ІІ. To dismiss the challenge of the 53 Members of the 41st National Assembly of the compliance with the Constitution and with the Universal Declaration of Human Rights, the International Covenant on Civil and Political Rights, the Convention for the Protection of Human Rights and Fundamental Freedoms and the European Charter of Local Self-Government vis-à-vis:
1. Art. 1 falling outside the part “Members of Parliament, the President and the Vice President of the Republic”;
2. Art. 3, paras 2 and 3;
3. Art. 3, paras 4 and 5 in the part falling outside the figure „12”;
4. Art. 4, paras 3, 4, 5 and 6 in the part falling outside the figure „12”, the phrase “two years” and the phrase “one year and four months”;
5. Art. 23, para 2;
6. Art. 26, para 1, item 3 and item 27, and para 8;
7. Art. 44, para 2;
8. Art. 74, para 4, items 1 and 2;
9. Art. 166, paras 5 and 6;
10. Art. 78;
11. Art. 79, except for the phrase “two percent”;
12. Art. 264, para 1;
13. Paragraph 1, items 1 – 5 in the part falling outside the figure „12”, the phrase “two years” and the phrase “one year and four months”;
14. Paragraph 18;
15. Paragraph 19, item 1, item 3, item 5, item 6, item 8, items 9 – 11 of the Election Code (DV, No 9/2011).

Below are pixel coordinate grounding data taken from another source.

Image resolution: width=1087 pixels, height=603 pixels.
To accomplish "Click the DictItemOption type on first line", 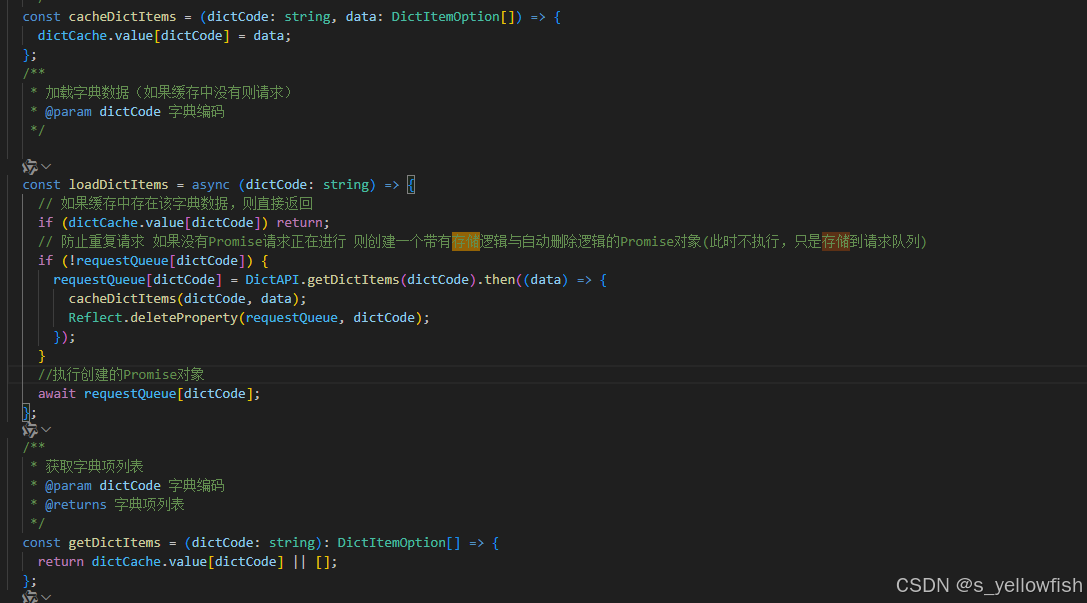I will coord(444,16).
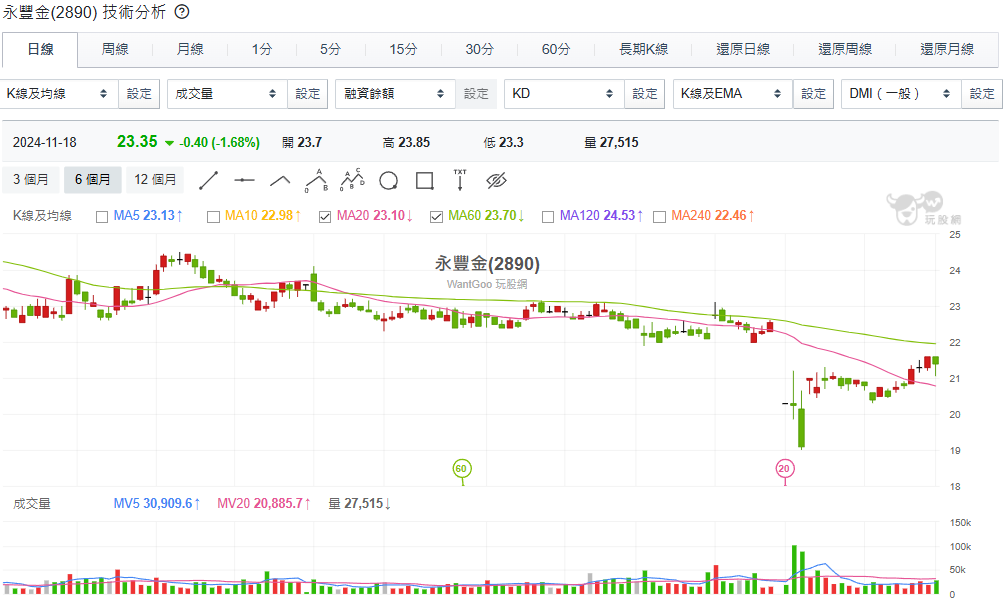
Task: Expand the KD indicator dropdown
Action: tap(563, 94)
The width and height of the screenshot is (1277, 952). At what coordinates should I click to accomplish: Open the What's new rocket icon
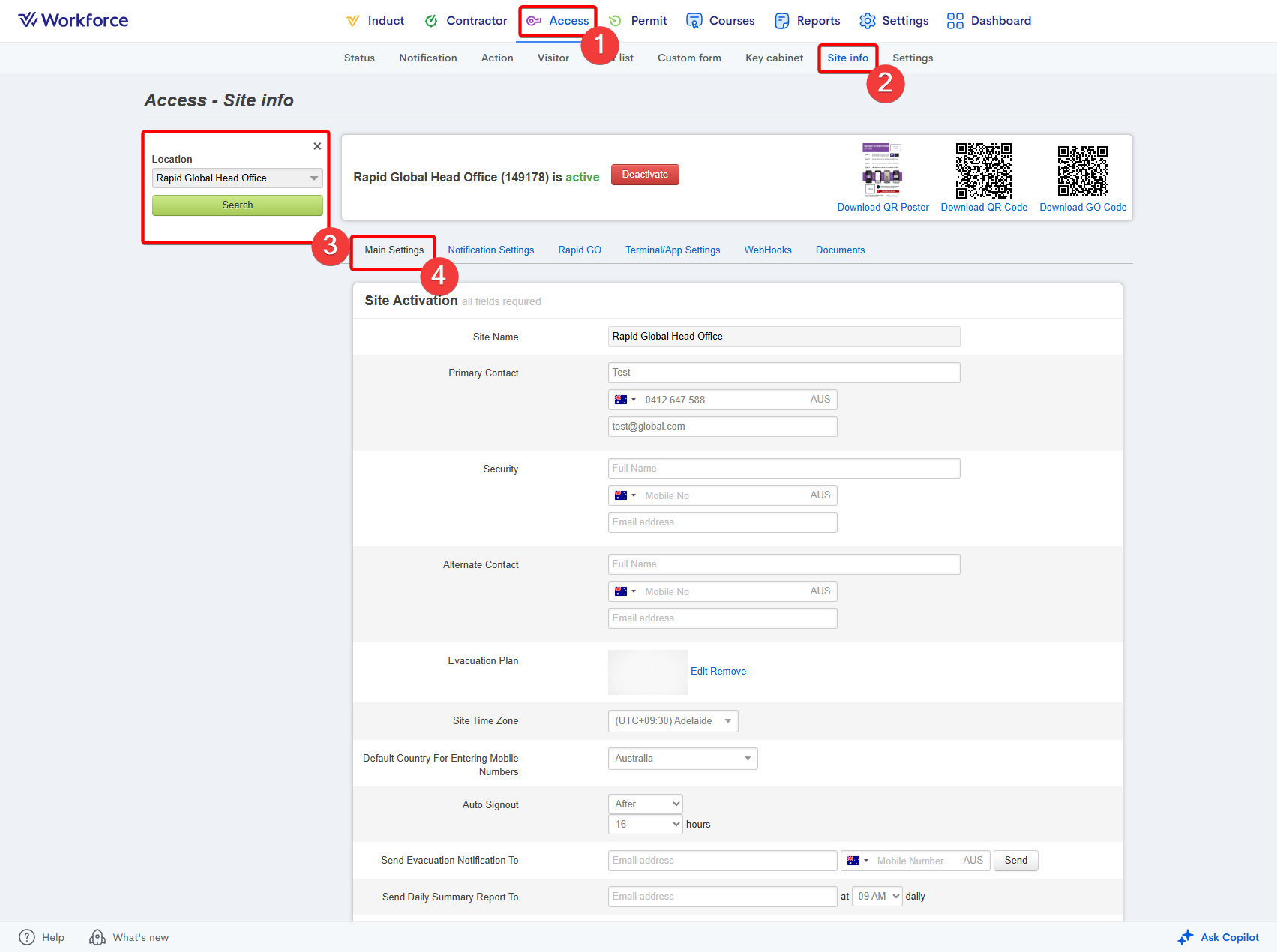pos(97,937)
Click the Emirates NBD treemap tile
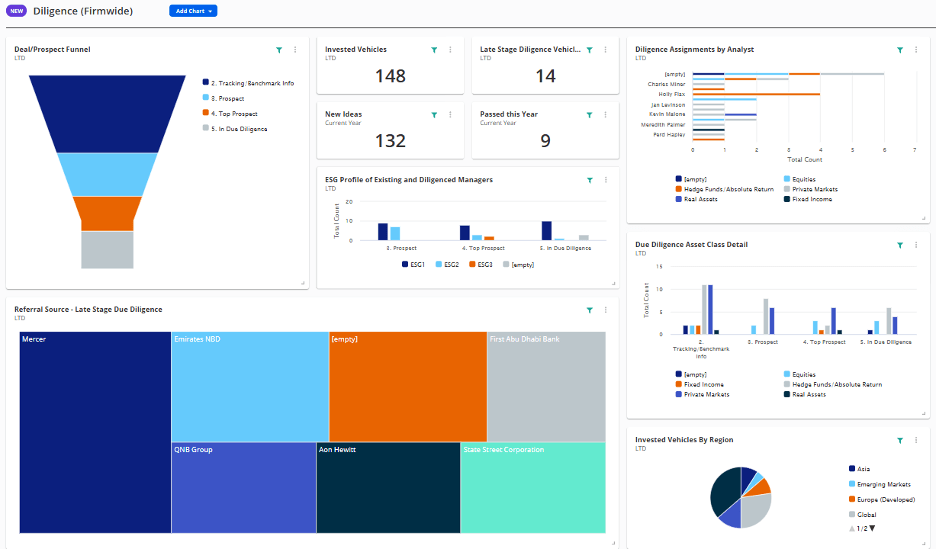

ІІІ. To dismiss the challenge of the 53 Members of the 41st National Assembly regarding § 1, items 6 – 20 of the Election Code (DV, No 9/2011 г.).
Justices Emilia Drumeva, Vladislav Slavov, Blagovest Punev and Tzanka Tzankova made their signature of the decision subject to a dissenting opinion vi-a-vis Art. 1 of the Election Code.